EU approves Daurismo for acute myeloid leukemia.- Pfizer

Pfizer announced that the European Commission approved Daurismo (glasdegib), a Hedgehog pathway inhibitor, in combination with low-dose cytarabine (LDAC), a type of chemotherapy, for the treatment of newly diagnosed (de novo or secondary) acute myeloid leukemia (AML) in adult patients who are not candidates for standard chemotherapy. The approval follows the medicine’s positive opinion from the Committee for Medicinal Products for Human Use (CHMP) of the European Medicines Agency (EMA) earlier this year, as well as the medicine’s approval by the U.S. Food and Drug Administration (FDA) in November 2018.

The European Commission’s approval of Daurismo is based on results from the Phase II BRIGHT 1003 trial, which showed Daurismo nearly doubled median overall survival compared to LDAC alone (8.3 months vs. 4.3 months, HR 0.463, 95% CI [0.299,0.717]) in patients with previously untreated (de novo or secondary) AML who were not eligible for intensive chemotherapy. The difference represented a 54 percent reduction in the risk of death for patients treated with Daurismo plus LDAC (HR: 0.463, 95% CI: 0.299, 0.717, one-sided p-value 0.0002).
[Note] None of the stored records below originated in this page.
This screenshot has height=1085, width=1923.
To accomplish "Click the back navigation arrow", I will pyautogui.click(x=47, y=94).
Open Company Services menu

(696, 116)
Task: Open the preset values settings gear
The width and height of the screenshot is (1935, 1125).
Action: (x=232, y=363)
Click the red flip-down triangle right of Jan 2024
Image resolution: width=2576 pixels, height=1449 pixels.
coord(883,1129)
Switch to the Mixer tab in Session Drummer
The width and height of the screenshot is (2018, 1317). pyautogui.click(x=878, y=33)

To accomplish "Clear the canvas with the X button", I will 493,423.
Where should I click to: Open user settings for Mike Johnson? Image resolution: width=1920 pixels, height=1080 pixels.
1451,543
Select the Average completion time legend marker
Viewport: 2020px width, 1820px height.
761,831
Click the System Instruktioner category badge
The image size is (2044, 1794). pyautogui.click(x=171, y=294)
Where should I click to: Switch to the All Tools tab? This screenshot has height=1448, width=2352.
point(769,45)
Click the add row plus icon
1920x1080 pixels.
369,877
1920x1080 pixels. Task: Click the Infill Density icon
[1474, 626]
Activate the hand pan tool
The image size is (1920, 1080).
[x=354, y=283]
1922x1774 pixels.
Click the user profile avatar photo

In the Phase II BRIGHT 1003 trial, 116 patients with previously untreated de novo or secondary AML who were not eligible to receive intensive chemotherapy were randomized 2:1 to receive Daurismo plus LDAC or LDAC alone. Of the 78 patients treated with Daurismo plus LDAC, more than half (51%, 40 patients) had secondary AML, or AML that develops as a result of prior blood/bone marrow conditions or previous anticancer therapy. Eleven of the 40 patients with secondary AML received prior treatment with a hypomethylating agent; historically, the prognosis is poor for these patients and treatment options have been limited to clinical trials or palliative care. The most frequently (at least 20%) reported adverse reactions in patients receiving Daurismo were anemia (45.2%), hemorrhages (45.2%), febrile neutropenia (35.7%), nausea (35.7%), decreased appetite (33.3%), fatigue (30.9%) and muscle spasms (30.9%).